◆ Отрывок страницы:
- Вот что, ребята, - сказал Семен. - Я такие случаи знаю. Вас теперь следователи и прокуроры затаскают. Поэтому мой вам совет. Завтра мне надо быть в штабе МВО, так вот, поедемте со мной. Я вас сведу с хорошими людьми в разведотделе, они с вами поговорят, вы им расскажете, что и как было, зато потом на все прокурорские дознания вы сможете отвечать, что уже давали показания на Раушской набережной. Думаю, после этого от вас отвяжутся...
Все было сделано так, как наметил Индурский, полностью взявший на себя организационную сторону визита. В штабе МВО с нами беседовали толковые и деловые люди. Их вопросы преследовали одну цель -собрать как можно больше данных о положении за линией фронта. Менее всего им хотелось нас в чем-то уличить. Мы распрощались с симпатичным капитаном, записавшим наши показания, и уже направились было к выходу, когда вдруг догнавший нас на лестнице боец громко и внятно произнес:
- Окруженцев требуют к члену Военного совета!..
Озадаченные таким внезапным оборотом дела, мы
уже через минуту стояли навытяжку перед дивизионным комиссаром Телегиным, который, скептически оглядев нас, задал вопрос в лоб:
- Свидетелями каких гитлеровских зверств по отношению к мирным жителям вы были? Нужны точные сведения - где, когда и тому подобное...
Увы, таким материалом мы не располагали, о чем Фурманский сразу стал докладывать, пытаясь объяснить дивизионному комиссару, что сколько-нибудь значительные населенные пункты, тем более с немецкими гарнизонами, мы обходили стороной, а первые две недели вообще не вступали в контакт с местным населением.
Но Телегин не дал ему договорить. Его внезапно обуял припадок начальственной ярости. Дивизионный комиссар внезапно выскочил из-за стола, оказавшись совсем невысокого роста, и тем комичнее он выглядел, когда вдруг стал топать на нас ногами, кричать что-то нелестное про ополченцев, думающих только о спасении своей шкуры, про трусов-интелли-гентов, про неслыханные бедствия народа...
Не знаю, чем бы все это кончилось, если бы не звонок по вертушке, который мгновенно пресек все эти гневные тирады. Телегин же перстом указал нам на дверь, и, сопровождаемые его адъютантом, мы молча покинули начальственный кабинет.
Кажется, Индурский, присутствовавший при этой дикой сцене, был огорчен столь нелепым исходом своего предприятия куда больше, чем мы. И вообще, как потом оказалось, его замысел был несколько наивен. Все наши последующие ссылки на показания в штабе МВО не производили на следователей ни малейшего впечатления. Скорее даже наоборот - усиливали их подозрительность.
Но в тот день я еще относился ко всему происшедшему с юмором. В тот день я еще не мог предполагать, что в ближайшее время мне придется в очередной раз пройти через анкетные и всякие иные круги чистилища не где-нибудь на фронте, а в самой Москве, в непосредственной близости от Лубянки, где про меня знали все на свете.

◆ Задание: Процитируйте из отрывка о визите в штаб МВО фрагмент начиная со слов «Не знаю, чем» и до слов «покинули начальственный кабинет.» включительно.

Сохранённые записи из коллекции:

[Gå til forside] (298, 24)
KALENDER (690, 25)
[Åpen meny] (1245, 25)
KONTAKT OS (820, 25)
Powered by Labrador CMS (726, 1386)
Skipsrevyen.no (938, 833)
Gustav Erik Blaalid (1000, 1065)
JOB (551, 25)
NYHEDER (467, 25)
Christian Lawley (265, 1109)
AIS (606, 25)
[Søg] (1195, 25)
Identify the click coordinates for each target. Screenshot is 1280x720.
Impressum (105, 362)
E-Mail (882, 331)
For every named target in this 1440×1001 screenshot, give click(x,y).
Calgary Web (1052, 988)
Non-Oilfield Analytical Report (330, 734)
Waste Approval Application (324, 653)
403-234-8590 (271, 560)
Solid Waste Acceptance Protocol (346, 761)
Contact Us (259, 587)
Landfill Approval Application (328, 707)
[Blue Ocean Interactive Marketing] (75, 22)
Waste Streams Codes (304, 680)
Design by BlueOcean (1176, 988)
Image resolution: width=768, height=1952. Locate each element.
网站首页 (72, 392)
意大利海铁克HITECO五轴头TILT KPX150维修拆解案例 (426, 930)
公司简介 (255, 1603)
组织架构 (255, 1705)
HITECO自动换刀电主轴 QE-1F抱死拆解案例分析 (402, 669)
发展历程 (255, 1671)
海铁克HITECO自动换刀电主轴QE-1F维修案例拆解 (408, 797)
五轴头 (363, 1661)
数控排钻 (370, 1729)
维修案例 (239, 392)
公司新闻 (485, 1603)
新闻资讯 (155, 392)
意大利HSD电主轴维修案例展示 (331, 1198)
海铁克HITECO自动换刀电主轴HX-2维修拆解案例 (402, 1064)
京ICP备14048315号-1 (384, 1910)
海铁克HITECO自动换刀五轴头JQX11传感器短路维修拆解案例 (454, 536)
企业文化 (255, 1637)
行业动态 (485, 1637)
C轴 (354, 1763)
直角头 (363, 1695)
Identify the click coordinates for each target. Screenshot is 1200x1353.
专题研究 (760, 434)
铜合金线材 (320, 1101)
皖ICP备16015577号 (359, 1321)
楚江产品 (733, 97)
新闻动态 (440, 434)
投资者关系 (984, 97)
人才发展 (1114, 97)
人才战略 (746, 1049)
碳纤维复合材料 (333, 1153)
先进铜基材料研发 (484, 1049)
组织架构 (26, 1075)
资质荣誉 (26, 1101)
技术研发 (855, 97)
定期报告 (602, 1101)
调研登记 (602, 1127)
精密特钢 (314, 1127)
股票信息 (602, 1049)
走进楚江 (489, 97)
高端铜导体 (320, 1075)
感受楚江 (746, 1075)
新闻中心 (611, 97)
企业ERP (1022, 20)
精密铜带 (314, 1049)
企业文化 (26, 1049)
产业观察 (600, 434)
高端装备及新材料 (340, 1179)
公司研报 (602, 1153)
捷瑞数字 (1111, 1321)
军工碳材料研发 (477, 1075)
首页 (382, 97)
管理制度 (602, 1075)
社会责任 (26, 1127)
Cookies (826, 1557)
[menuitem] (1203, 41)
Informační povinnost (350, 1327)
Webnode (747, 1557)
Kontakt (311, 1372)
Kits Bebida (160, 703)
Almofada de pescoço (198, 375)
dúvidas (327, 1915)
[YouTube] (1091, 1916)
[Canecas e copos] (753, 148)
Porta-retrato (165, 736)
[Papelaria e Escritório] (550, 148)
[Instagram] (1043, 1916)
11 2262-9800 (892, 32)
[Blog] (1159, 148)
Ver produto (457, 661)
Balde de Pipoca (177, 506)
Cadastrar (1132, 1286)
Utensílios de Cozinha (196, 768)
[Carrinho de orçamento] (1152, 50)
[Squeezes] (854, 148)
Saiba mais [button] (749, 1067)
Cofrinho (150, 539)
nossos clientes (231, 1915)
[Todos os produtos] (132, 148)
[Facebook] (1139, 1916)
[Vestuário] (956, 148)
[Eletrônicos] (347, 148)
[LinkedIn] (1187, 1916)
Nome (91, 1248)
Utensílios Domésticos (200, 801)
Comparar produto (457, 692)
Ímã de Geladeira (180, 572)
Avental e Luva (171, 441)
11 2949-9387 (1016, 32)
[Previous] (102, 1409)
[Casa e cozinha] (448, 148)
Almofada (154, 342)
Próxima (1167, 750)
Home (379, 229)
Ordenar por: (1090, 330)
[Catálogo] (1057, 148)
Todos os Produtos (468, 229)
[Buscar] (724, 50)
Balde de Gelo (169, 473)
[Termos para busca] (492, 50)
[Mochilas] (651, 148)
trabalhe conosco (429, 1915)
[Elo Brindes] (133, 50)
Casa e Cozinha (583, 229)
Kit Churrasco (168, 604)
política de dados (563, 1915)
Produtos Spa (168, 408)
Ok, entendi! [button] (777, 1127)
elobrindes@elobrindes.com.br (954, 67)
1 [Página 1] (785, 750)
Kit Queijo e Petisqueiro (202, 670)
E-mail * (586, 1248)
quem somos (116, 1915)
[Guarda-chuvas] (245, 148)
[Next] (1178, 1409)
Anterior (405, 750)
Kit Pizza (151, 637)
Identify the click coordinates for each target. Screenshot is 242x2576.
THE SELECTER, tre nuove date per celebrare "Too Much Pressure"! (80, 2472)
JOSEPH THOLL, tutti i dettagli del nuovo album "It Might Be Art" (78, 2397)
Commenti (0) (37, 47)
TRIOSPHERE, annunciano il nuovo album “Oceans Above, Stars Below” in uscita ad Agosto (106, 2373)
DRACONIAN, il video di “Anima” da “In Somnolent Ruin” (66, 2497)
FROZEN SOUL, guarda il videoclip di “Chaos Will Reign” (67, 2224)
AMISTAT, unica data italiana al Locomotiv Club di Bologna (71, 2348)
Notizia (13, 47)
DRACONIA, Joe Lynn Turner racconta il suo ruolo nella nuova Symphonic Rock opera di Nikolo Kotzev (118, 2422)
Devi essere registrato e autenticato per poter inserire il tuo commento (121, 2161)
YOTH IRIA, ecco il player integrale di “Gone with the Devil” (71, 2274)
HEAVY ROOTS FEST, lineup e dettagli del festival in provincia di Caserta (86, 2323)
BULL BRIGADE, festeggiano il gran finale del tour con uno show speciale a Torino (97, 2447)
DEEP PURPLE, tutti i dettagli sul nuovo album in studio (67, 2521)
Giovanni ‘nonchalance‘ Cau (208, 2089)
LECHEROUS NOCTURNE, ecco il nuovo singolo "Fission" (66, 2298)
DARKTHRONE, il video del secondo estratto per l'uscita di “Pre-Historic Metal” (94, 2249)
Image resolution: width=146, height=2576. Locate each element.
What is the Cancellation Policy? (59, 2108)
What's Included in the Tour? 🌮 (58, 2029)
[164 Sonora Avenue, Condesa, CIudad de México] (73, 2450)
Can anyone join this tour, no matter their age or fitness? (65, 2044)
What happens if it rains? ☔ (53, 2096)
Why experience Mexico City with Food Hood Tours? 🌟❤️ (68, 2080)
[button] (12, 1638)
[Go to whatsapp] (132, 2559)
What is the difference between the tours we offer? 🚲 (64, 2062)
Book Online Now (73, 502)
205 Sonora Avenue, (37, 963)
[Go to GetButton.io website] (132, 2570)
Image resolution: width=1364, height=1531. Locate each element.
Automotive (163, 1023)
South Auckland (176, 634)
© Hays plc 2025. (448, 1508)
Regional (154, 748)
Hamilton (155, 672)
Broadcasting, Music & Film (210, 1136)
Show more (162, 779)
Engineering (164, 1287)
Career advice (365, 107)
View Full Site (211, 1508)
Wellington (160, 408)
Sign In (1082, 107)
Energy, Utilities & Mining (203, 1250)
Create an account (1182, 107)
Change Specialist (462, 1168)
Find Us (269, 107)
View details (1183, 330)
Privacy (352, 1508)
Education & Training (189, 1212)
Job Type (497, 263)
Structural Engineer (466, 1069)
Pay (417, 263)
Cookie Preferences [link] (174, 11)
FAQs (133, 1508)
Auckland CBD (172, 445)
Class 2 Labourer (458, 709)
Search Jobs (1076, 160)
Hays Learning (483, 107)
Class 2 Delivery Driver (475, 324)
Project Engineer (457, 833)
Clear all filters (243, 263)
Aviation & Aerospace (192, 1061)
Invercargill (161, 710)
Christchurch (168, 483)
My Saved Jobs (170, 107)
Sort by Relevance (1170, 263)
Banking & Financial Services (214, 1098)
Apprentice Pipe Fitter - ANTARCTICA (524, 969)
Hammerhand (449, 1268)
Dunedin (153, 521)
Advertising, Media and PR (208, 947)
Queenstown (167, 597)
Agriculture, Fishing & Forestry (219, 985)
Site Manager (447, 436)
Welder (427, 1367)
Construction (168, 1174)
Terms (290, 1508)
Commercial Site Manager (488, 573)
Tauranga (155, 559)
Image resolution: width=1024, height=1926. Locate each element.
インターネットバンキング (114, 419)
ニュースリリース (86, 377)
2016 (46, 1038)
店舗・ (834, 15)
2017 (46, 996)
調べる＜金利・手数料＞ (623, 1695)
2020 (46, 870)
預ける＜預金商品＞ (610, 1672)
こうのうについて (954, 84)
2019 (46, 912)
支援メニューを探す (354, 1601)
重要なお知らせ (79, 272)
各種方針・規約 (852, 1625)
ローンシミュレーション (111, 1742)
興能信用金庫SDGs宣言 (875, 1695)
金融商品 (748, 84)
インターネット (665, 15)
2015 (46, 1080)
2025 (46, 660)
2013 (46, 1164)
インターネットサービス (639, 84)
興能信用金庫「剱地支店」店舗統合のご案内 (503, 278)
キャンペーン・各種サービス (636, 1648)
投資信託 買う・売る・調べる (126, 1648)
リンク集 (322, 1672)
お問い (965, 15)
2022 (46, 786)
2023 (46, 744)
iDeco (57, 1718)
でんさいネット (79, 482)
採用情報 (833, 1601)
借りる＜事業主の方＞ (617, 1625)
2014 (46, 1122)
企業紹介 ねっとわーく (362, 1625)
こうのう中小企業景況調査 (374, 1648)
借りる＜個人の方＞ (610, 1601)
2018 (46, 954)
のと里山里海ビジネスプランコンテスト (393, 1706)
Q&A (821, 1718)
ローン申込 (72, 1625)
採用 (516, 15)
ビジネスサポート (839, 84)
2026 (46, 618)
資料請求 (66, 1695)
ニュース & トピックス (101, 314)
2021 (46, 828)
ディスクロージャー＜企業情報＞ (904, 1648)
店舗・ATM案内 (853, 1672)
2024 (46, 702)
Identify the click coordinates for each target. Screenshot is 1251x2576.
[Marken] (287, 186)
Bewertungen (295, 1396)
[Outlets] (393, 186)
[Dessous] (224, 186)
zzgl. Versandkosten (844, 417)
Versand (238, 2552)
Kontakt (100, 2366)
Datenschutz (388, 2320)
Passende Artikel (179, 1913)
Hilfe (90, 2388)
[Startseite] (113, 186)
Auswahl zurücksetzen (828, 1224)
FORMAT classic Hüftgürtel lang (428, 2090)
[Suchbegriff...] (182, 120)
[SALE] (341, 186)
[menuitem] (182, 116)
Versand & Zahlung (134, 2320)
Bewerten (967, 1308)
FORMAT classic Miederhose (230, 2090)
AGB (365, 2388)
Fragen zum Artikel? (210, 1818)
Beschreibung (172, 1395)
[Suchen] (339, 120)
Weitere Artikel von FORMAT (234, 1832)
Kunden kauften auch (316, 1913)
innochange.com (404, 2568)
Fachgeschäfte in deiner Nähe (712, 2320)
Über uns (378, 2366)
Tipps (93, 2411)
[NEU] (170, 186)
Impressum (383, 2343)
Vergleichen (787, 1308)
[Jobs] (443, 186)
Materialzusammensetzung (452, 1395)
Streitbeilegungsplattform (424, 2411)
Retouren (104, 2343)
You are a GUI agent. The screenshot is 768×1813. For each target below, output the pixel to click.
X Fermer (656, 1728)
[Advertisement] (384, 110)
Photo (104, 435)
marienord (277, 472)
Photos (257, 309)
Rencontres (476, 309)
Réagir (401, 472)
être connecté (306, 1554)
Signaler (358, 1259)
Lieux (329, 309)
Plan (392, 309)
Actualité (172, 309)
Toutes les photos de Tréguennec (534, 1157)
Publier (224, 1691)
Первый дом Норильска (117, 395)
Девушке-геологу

◆ Ответ:
Не знаю, чем бы все это кончилось, если бы не звонок по вертушке, который мгновенно пресек все эти гневные тирады. Телегин же перстом указал нам на дверь, и, сопровождаемые его адъютантом, мы молча покинули начальственный кабинет.